** DATA TO EXAMINE follows **
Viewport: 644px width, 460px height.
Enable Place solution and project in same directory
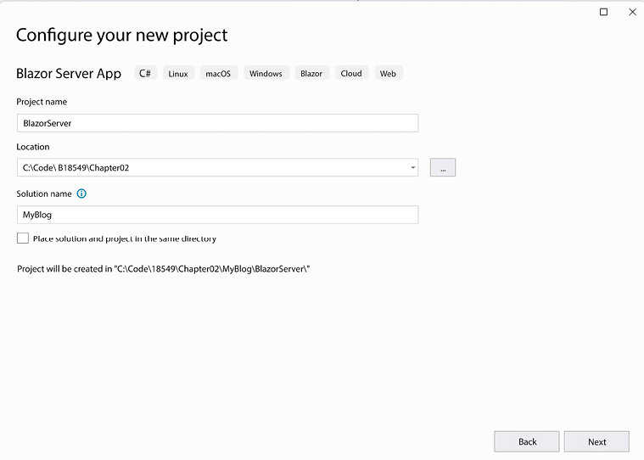23,238
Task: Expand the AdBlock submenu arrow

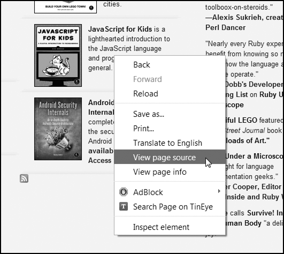Action: (219, 191)
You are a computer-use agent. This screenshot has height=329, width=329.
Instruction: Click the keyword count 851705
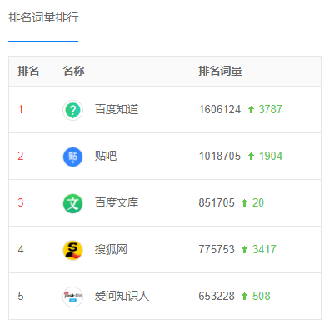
** End of DATA TO EXAMINE **
Where the line containing "You are a computer-use" appears in the data above, begin there and output every line through the last, exactly and without pictures.

__ANSWER BOX__:
You are a computer-use agent. This screenshot has height=329, width=329.
Instruction: Click the keyword count 851705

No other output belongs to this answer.